確かにマップ機能を搭載したいから各種データベースからデータを採取出来る機構について一晩アデラさんと飲みながら語り明かしたけど、一般人の通信端末すら乗っ取ってデータを吸い出すのは想定外。そしてこの大量のデータを使ってマップを構築するなら、まあ今自分が使っているマップに近いものにはなるだろうな。
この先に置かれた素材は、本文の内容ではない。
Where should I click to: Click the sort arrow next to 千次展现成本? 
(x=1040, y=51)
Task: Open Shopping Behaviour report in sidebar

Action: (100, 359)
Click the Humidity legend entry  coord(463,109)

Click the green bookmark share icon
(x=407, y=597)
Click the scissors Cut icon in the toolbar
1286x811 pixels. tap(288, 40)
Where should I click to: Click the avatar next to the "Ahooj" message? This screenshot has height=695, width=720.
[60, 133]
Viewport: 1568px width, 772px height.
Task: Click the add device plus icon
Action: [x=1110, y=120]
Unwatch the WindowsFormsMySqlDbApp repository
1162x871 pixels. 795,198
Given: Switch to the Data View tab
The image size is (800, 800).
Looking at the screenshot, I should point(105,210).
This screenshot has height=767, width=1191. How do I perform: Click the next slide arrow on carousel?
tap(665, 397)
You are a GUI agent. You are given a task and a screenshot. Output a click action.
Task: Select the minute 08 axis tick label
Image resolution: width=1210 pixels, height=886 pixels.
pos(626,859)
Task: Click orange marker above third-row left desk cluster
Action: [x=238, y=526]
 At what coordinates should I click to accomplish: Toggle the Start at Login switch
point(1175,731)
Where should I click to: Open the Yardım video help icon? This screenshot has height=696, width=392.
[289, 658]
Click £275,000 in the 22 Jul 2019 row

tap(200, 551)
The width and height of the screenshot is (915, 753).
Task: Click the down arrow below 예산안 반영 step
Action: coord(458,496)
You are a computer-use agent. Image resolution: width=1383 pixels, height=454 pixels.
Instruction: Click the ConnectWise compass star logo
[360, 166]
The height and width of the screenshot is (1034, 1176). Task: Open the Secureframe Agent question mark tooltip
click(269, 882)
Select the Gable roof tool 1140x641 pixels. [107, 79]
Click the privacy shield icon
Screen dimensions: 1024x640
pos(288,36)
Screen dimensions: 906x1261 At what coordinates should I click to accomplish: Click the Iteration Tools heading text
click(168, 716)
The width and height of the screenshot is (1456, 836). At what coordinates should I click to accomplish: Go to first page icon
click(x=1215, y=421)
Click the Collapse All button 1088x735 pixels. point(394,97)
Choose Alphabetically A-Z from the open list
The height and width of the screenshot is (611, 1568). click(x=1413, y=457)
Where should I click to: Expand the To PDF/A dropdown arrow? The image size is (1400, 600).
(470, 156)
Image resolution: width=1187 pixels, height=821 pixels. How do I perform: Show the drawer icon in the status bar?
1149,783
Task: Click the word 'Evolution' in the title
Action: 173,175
何なら、両隣の星系だけじゃなくてラドン連邦全域を行き交う艦船情報についても入手出来そう。領域内の軍の動向すら完璧に分かるようになれば戦争で負けようがないので……将来的にはそうなるのか?


そもそもそんな大量のデータを扱い切れるかも怪しいけど、もしも扱い切れるほどのスペックになるなら各種未来技術もどんどん開発されそう。……これは思っていたより、ゲートウェイの開発も近いのか?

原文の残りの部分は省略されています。